**Selected passage**
# # # #

Also can you recommend some free general website building software?

Thanks in advance for any help.


----------



## firestormer (Sep 16, 2005)

I prefere phpbb 3 for a forum:
http://www.phpbb.com/

nice and easy to use and very comprehensive.
You need to make sure you have access to an sql database on your server

Not sure about website building software but you might like to look into a CMS (content management system) which will allow you to edit page easily. I quite like website baker as a nice simple one http://start.websitebaker2.org/en/introduction.html
but there are many other cms's out there. Also there is an unofficial module for wb that allows you to integrate phpbb and wb.
Another popular forum is vbulliten, just do a google seach.


----------



## TheRobatron (Oct 25, 2007)

I tried PHPBB 2 on my site, but I now use Invision Power Board. If you're looking for a free forum, PHPBB is good, but IPB is definitely worth the money.

You don't need to make your site 'compatible' with the forum software, but if you want to make the forum look the same as your site you can edit the skin.

# # # #

**Data rows**

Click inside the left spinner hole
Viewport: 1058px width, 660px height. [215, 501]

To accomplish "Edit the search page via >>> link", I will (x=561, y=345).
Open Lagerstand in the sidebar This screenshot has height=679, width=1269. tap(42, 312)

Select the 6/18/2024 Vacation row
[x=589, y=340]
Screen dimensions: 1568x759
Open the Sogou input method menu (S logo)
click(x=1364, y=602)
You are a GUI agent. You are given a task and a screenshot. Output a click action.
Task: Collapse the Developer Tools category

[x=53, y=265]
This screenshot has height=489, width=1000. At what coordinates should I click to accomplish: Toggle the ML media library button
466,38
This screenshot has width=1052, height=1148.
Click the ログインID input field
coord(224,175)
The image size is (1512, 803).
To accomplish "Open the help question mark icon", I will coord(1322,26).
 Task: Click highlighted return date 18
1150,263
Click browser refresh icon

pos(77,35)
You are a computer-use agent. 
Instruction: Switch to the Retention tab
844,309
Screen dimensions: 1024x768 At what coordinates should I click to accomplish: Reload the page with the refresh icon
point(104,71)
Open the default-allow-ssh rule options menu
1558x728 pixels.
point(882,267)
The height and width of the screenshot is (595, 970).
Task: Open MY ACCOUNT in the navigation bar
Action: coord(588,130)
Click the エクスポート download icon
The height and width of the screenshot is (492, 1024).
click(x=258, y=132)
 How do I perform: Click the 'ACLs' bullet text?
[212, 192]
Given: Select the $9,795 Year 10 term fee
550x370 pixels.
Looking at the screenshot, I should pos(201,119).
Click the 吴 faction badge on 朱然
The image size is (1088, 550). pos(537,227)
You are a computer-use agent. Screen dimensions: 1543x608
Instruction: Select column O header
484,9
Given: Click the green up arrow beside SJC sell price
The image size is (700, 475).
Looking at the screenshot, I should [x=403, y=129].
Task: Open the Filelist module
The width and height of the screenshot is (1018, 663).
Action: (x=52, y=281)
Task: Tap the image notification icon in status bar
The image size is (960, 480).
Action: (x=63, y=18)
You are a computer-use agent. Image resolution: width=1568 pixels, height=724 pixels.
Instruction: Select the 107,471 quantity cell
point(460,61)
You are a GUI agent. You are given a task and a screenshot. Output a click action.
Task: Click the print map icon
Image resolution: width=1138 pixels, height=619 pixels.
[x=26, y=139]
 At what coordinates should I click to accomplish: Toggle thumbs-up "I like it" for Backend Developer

# # # #

**Work required**
In the forum thread, which forum software does TheRobatron say they now use on their site? Answer using only the forum thread, not the listing.

**Solution to this exercise**
Invision Power Board.